Tea Party Candidate Christine O'Donnell Sued Conservative Group for Gender Bias
But since that time, things have gotten a bit rocky. Castle, a moderate who previously tried to ignore O'Donnell, has ratcheted up his attacks on her personal finances, launching a "RealChristine.com" website. (The Tea Party Express was apparently not aware of her financial problems when it endorsed her.)
The campaign then took an even more bizarre turn, when a firm recently employed by O'Donnell accused Castle of having a gay affair.
This accusation reminded me that O'Donnell had previously made her own accusation, accusing The Intercollegiate Studies Institute (ISI), a conservative organization, of "gender discrimination."

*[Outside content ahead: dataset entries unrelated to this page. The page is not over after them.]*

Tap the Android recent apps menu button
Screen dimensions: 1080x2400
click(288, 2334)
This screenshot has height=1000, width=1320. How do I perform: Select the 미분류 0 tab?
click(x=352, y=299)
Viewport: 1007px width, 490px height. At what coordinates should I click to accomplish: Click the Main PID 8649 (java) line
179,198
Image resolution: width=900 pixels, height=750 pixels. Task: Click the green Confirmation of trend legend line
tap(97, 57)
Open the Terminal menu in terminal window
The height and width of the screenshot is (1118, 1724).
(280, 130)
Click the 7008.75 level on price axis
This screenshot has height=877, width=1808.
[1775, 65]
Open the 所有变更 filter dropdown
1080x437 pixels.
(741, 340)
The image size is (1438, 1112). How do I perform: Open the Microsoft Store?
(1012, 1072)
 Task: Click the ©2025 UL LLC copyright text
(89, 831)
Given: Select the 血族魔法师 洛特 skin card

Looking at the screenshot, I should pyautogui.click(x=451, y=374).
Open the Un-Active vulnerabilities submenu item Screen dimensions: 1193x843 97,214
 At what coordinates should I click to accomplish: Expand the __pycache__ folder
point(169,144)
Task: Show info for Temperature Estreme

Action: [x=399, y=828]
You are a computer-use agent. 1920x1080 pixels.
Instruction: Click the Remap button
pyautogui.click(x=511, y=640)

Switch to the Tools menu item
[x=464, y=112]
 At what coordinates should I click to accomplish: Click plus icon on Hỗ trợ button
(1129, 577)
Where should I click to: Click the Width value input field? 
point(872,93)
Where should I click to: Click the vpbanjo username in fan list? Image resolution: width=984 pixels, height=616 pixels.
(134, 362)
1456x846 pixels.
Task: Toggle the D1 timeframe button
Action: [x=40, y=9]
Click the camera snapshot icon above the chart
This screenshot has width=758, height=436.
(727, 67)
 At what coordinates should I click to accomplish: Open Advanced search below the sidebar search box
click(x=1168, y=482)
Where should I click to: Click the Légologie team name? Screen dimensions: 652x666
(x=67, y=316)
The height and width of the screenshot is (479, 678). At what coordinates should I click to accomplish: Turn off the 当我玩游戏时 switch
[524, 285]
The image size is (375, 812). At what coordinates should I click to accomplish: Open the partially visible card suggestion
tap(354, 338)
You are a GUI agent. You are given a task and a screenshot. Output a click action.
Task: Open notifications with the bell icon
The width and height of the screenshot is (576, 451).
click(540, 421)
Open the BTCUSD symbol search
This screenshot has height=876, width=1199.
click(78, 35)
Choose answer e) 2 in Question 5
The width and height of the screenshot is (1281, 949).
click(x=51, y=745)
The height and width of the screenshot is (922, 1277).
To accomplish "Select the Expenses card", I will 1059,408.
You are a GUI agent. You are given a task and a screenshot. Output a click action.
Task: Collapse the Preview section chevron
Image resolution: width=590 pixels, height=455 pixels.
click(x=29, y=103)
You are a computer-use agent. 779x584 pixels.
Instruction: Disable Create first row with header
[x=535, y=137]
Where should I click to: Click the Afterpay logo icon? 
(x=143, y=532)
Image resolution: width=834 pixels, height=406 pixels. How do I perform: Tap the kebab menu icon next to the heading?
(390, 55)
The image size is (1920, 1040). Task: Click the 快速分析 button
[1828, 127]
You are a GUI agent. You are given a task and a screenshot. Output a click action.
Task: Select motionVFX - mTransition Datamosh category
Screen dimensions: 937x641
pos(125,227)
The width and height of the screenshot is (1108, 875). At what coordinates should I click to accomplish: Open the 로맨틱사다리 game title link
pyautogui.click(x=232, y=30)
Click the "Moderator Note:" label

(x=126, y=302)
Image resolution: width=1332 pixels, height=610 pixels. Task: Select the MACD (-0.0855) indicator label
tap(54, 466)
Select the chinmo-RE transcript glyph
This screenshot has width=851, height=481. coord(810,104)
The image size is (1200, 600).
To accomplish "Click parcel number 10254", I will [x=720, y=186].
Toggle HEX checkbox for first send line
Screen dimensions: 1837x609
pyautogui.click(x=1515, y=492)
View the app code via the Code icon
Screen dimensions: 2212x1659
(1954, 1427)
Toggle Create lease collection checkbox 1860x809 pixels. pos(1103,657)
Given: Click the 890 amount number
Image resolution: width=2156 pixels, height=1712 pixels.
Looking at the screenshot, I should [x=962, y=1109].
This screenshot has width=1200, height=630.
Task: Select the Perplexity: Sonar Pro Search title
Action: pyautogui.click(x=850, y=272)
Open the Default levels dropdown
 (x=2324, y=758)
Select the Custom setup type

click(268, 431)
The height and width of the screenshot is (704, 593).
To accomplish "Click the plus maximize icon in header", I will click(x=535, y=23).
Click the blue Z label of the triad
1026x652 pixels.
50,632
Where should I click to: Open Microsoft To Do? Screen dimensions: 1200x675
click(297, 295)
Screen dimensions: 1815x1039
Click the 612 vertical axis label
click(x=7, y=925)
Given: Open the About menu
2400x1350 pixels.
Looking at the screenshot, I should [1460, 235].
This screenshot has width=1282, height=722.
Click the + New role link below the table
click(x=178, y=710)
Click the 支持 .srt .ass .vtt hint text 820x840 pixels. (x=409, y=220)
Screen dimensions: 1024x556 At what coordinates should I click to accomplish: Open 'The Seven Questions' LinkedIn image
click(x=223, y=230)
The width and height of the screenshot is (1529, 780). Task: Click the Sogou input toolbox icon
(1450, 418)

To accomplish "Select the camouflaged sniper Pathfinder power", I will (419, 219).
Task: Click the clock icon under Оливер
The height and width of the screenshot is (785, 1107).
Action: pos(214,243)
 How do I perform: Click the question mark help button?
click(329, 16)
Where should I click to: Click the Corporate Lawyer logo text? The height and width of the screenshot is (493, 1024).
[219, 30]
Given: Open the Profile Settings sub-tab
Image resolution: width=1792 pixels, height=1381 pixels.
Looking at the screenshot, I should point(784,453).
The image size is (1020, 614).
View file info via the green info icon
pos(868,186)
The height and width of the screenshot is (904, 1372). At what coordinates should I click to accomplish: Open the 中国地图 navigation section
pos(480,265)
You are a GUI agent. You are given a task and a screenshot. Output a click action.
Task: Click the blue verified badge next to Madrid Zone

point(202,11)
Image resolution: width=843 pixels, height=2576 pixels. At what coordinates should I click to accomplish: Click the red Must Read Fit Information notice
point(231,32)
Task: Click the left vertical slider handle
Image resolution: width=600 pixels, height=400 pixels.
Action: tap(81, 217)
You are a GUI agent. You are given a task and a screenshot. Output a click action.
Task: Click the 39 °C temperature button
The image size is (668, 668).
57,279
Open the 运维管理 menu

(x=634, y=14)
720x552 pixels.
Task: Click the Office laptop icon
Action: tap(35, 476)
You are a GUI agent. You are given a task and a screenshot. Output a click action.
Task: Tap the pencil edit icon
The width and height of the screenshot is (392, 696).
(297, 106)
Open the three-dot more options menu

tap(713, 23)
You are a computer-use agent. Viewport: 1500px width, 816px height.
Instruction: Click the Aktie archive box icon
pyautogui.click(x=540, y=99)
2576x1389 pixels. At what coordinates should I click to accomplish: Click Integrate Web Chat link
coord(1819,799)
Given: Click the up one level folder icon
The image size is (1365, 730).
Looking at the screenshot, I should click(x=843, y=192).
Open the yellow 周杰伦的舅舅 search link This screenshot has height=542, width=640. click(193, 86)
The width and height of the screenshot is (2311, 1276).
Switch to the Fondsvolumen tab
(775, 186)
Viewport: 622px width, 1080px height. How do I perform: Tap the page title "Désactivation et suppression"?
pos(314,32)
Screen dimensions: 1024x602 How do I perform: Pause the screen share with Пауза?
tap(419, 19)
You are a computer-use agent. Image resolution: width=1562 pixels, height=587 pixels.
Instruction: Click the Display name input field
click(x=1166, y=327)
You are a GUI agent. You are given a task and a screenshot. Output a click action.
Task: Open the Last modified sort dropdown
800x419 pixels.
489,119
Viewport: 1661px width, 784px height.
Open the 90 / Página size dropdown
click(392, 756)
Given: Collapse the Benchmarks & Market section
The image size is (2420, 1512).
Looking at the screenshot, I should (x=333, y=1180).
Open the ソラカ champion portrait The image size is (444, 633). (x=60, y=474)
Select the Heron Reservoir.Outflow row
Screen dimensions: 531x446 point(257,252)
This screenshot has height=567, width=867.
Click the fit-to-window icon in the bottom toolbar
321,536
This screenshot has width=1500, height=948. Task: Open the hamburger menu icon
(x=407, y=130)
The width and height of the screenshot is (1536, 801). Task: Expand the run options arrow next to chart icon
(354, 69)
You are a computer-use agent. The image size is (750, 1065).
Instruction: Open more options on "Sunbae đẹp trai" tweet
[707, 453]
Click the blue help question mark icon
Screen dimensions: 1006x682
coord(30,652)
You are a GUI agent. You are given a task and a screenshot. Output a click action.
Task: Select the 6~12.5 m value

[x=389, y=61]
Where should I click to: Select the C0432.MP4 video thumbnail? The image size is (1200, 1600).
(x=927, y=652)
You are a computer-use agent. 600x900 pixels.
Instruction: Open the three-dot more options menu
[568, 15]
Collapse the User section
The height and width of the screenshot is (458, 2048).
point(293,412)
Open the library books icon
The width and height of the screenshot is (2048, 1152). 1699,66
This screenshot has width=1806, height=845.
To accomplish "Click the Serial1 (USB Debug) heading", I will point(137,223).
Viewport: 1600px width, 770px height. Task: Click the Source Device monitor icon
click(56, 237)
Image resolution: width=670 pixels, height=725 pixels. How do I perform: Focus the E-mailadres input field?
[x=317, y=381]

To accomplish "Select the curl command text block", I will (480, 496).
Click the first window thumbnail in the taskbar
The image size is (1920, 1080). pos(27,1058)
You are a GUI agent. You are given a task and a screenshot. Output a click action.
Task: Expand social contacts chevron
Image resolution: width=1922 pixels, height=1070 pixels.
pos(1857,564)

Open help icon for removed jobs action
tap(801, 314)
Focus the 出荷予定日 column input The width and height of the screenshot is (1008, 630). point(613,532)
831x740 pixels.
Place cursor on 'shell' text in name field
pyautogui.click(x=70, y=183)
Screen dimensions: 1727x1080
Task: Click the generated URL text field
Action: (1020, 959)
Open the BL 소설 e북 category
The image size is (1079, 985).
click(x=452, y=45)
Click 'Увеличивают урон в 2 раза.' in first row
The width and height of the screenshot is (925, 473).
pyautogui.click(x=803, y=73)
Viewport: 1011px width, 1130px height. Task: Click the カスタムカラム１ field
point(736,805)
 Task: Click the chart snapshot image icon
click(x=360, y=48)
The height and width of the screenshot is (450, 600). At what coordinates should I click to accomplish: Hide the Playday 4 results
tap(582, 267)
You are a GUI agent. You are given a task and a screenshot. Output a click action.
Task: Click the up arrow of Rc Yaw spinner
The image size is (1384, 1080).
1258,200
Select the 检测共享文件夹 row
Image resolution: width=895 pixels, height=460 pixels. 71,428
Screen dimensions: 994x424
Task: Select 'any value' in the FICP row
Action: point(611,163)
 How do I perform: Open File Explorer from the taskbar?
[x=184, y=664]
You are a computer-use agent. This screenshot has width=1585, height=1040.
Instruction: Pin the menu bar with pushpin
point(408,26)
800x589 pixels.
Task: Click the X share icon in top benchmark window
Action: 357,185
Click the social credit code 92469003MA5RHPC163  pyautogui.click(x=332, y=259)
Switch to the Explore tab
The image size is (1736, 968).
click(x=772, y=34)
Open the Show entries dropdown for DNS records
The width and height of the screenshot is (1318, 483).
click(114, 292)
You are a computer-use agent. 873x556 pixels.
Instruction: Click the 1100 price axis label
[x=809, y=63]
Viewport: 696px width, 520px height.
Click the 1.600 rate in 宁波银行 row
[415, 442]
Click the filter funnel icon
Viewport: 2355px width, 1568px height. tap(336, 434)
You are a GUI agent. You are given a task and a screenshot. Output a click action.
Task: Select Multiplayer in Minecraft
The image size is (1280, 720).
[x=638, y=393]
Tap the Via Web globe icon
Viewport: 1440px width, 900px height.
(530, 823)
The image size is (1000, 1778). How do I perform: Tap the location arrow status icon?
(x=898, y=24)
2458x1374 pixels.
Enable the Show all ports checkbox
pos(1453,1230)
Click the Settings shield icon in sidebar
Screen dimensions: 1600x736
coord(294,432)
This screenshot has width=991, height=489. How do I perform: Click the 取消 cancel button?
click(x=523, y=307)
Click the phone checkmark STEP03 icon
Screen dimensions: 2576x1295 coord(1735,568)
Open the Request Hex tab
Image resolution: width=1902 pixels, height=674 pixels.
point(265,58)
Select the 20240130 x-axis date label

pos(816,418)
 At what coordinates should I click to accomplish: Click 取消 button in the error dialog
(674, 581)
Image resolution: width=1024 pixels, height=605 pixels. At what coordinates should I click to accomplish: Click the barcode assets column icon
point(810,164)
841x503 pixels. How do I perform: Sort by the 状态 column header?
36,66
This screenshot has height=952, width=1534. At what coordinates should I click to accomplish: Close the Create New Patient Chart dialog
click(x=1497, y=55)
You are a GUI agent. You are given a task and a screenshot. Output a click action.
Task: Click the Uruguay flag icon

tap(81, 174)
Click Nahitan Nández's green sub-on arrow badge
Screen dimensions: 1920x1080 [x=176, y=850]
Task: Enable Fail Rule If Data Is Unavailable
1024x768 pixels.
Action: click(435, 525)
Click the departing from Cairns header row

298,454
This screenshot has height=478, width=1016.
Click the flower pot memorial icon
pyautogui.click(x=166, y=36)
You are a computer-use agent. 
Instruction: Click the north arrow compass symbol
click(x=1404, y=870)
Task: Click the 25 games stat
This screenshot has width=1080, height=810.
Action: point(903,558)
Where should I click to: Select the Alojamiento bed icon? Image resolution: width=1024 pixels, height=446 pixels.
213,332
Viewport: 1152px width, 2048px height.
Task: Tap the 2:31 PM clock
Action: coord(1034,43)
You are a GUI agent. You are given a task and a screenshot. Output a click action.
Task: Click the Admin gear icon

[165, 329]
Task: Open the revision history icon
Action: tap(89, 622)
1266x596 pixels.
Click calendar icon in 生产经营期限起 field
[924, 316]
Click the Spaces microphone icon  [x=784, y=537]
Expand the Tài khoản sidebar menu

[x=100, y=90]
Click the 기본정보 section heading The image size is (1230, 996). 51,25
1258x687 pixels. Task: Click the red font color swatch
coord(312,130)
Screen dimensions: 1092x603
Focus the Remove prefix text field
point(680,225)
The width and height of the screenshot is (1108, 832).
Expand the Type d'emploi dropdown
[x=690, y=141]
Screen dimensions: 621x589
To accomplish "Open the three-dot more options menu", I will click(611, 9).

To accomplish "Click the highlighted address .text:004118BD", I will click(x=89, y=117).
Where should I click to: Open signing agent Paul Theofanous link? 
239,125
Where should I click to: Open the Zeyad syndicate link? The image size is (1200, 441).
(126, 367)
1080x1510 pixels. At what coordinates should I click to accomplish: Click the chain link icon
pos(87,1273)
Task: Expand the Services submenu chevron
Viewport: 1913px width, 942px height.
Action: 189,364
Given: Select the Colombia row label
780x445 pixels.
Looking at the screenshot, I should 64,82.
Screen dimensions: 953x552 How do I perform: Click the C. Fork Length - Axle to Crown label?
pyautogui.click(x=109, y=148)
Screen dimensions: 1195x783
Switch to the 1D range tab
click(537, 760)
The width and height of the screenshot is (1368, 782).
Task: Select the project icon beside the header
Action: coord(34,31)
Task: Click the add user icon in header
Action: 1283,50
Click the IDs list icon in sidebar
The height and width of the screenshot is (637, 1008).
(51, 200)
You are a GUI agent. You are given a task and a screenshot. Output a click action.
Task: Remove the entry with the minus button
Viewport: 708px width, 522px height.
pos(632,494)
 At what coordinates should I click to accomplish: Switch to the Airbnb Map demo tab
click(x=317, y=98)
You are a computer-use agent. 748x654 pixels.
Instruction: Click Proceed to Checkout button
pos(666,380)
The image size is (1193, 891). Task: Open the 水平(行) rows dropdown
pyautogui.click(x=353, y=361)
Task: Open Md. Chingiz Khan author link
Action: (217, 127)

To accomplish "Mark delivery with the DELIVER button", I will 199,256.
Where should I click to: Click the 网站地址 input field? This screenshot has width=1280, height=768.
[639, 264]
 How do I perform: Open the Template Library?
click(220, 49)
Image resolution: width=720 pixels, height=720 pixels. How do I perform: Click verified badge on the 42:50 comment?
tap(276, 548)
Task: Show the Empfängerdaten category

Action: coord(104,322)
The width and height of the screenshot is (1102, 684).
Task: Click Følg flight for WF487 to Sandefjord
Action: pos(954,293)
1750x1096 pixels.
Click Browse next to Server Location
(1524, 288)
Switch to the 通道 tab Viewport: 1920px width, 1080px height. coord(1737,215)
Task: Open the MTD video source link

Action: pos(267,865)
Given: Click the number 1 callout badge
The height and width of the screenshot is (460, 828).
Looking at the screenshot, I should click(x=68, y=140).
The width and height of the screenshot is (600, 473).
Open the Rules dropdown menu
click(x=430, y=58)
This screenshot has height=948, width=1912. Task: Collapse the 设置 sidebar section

As Ginger Gibson of the Wilmington News Observer reported back in March:
O'Donnell was fired by ISI on Feb. 26, 2004, after she complained to the U.S. Equal Employment Opportunity Commission that she was the victim of gender discrimination, according to court filings. O'Donnell sued ISI in U.S. District Court in 2005, alleging she was fired in retaliation for complaining to the EEOC. In her suit, O'Donnell sought back pay, future pay and punitive damages.
ISI countered that O'Donnell was running a for-profit public-relations business while on the clock.
In January 2008, O'Donnell dropped the lawsuit against ISI, saying at the time she could no longer afford an attorney.
Established in 1953, ISI was founded to encourage the "values and institutions that sustain a free and virtuous society." William F. Buckley was the group's first president.
O'Donnell's history with ISI has not become a major story in the way that her personal finances have. But one wonders how many conservative voters would be surprised to learn the Tea Party candidate in Delaware sued a conservative group for gender discrimination.